REPUBLIKA.CO.ID, SINGAPURA -- Harga minyak dunia mengalami kenaikan begitu Arab Saudi menyerang Ibu Kota Yaman, Sanaa, yang dikuasai gerilyawan Houthi, Kamis (26/3). Namun para pelaku industri minyak dan gas (migas) global mengaku belum khawatir serangan itu berdampak buruk terhadap harga dan distribusi migas untuk jangka panjang.
Juru bicara perusahaan Korea Gas Corp Lee Sang-wook mengatakan sejauh ini suplai gas dari Yaman belum terganggu. Korea, kata dia, masih menikmati anugerah harga minyak dan gas yang masih rendah belakangan ini mengingat berlimpahnya suplai dan kecilnya permintaan.
Seperti minyak, harga gas (LNG) turun hampir separo dalam sepuluh bulan terakhir ini. Sejumlah pihak memang cemas atas situasi di Yaman yang akan menjungkirbalikkan keadaaan di mana harga minyak atau gas bisa naik lagi.

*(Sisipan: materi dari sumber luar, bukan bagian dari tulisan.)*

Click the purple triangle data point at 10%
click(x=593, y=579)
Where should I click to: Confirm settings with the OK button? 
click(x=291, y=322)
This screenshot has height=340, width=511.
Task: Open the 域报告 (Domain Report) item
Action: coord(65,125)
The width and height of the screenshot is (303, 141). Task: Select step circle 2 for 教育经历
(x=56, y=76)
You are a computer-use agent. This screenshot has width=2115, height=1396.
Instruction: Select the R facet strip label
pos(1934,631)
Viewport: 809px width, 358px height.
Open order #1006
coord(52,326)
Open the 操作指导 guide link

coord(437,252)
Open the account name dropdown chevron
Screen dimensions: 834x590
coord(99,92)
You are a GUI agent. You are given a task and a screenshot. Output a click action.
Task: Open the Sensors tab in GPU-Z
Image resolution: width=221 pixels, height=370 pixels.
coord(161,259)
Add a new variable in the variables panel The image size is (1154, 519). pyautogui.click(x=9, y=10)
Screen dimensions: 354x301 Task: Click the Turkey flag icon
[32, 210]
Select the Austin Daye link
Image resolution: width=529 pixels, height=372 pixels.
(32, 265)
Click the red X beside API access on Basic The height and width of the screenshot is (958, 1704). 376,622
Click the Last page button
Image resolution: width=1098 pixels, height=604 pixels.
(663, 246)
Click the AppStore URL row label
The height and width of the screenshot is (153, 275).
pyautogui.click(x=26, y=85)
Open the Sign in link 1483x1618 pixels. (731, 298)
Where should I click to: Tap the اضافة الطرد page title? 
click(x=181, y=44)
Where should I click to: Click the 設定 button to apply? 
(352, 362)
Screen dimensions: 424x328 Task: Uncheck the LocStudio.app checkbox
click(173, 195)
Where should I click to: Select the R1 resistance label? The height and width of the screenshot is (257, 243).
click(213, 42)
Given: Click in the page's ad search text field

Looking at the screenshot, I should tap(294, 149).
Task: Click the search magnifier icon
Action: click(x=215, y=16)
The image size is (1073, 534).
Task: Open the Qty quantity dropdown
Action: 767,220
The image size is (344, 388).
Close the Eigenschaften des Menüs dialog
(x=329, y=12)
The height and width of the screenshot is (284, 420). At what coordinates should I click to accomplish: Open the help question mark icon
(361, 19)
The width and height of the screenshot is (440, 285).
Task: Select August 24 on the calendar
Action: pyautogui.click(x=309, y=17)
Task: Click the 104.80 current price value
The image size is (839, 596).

"Hanya karena Saudi dan sekutunya menyerang Yaman bukan berarti pasar minyak menjadi ketat," kata Masaki Suematsu, manager perusahaan borker migas Newedge Jepang di Tokyo. Memang, sambung dia, serangan militer Saudi itu bisa melebar ke mana-mana.
Pejabat Asia mengatakan pertempuran terjadi di dekat Laut Merah, sebuah perairan di mana suplai migas dari negara-negara Teluk tidak bisa lewat menuju Asia. Importir dari Eropa dari juga merasa cemas atas suplai migas dari negara-negara Arab yang melewati laut Yaman ke arah Terusan Suez.
Jalur perairan antara Yaman dan Djibouti, sedikitnya memiliki lebar 40 km, merupakan tempat lalu lalang kapal-kapal pembawa minyak untuk negara-negara Barat. Wilayah itu sampai saat ini masih dipenuhi militer AS untuk menjaga keamanan suplai minyak tersebut.